Lead analysis & personalized email generation with OpenAI, Firecrawl & gotoHuman
💼 Lead Outreach Agent
This AI workflow helps you quickly react to new leads with an initial personalized outreach. A great start of your lead nurturing sequence to avoid loosing precious leads that could turn into paying customers. Most importantly it uses gotoHuman so you can review the AI-analysis and the AI-generated editable email draft before it is sent out in your name.
How it works
- We receive a new form submission incl. the email address and company name of the prospect and extract the website URL from the address. We proceed only for company email addresses.
- We scrape the website using Firecrawl and summarize it with OpenAI
- Our AI agent runs an analysis based on the lead information and documents describing our own company and the defined Ideal Customer Profiles. It also fetches previously approved examples from gotoHuman so you're effectively creating a self-learning agent. It responds with the analysis and the drafted outreach email.
- Human Approval in gotoHuman. Allows editing the drafted email.
- We can now send our email including any edits made during the review and be sure that we are using high-quality content instead of AI slop.
How to set up
- Most importantly, install the gotoHuman node before importing this template! (Just add the node to a blank canvas before importing)
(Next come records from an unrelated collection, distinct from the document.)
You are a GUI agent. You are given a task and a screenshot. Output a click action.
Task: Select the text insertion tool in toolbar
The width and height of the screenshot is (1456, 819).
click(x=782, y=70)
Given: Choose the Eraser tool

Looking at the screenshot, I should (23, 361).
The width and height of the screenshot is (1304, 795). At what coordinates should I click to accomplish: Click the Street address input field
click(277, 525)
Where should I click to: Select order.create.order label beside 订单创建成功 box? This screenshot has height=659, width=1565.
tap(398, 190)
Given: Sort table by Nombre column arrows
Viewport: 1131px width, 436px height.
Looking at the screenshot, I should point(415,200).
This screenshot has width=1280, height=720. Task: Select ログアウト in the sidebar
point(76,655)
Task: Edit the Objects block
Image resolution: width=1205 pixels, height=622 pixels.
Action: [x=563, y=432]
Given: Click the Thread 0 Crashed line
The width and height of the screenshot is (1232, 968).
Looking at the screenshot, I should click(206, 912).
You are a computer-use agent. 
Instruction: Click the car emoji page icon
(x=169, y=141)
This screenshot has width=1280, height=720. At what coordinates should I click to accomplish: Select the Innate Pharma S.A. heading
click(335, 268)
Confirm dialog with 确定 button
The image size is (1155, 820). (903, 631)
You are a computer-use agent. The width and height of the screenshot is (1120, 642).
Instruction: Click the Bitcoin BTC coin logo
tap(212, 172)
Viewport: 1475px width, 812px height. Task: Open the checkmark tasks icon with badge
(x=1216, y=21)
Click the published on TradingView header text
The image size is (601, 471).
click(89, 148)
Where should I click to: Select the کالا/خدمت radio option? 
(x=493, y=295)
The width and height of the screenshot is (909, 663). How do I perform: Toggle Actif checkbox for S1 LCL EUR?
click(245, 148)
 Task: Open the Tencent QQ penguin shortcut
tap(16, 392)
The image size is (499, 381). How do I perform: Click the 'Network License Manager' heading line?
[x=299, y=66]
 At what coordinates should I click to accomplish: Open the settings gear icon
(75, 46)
- Set up your credentials for the different services
- In gotoHuman, select and create the pre-built review template "Lead Outreach Agent" or import the ID:
T873fI1Xli5nt3eh33Rj - Select this template in the gotoHuman node
Requirements
You need accounts for
- gotoHuman (Human Supervision)
- OpenAI (AI Agent)
- Typeform (Lead Form Submissions)
- Firecrawl (Website Scraping)
- Gmail
- Google Docs (Company Wiki)
How to customize
- Replace the Typeform trigger with any other way you might receive or find new leads
- Provide the AI Sales Agent with more context to properly analyze the lead and create better personalized emails. Consider adding tools that allow the agent to fetch more infos about the prospect's company or personal profile, or to find out more about your specific product/service offerings and how your sales pitches look like.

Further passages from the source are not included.